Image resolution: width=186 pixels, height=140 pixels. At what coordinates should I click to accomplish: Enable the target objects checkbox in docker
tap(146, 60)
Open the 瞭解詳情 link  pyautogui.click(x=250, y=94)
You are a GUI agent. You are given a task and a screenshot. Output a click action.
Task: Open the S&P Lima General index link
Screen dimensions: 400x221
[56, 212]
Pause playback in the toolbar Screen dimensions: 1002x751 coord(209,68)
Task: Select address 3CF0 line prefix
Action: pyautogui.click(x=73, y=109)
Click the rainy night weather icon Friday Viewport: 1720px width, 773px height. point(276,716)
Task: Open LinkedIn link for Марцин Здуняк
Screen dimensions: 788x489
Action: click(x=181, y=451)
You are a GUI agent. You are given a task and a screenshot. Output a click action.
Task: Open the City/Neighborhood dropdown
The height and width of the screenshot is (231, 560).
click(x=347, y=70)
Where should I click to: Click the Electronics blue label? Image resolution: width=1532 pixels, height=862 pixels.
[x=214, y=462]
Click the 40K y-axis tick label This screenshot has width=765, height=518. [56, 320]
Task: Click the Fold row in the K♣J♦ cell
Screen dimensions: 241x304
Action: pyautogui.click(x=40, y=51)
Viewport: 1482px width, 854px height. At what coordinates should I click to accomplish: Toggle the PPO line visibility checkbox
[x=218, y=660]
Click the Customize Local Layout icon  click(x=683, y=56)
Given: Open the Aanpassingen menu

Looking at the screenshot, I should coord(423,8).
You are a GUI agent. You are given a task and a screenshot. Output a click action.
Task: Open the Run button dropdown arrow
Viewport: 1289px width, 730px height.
══════════
> Votre consigne:
Extrayez les lignes en partant du début et en terminant par celle qui contient "click(x=347, y=70)", cette dernière incluse. Reproduisez-les telles quelles.

> Résultat de l'exercice:
Image resolution: width=186 pixels, height=140 pixels. At what coordinates should I click to accomplish: Enable the target objects checkbox in docker
tap(146, 60)
Open the 瞭解詳情 link  pyautogui.click(x=250, y=94)
You are a GUI agent. You are given a task and a screenshot. Output a click action.
Task: Open the S&P Lima General index link
Screen dimensions: 400x221
[56, 212]
Pause playback in the toolbar Screen dimensions: 1002x751 coord(209,68)
Task: Select address 3CF0 line prefix
Action: pyautogui.click(x=73, y=109)
Click the rainy night weather icon Friday Viewport: 1720px width, 773px height. point(276,716)
Task: Open LinkedIn link for Марцин Здуняк
Screen dimensions: 788x489
Action: click(x=181, y=451)
You are a GUI agent. You are given a task and a screenshot. Output a click action.
Task: Open the City/Neighborhood dropdown
The height and width of the screenshot is (231, 560).
click(x=347, y=70)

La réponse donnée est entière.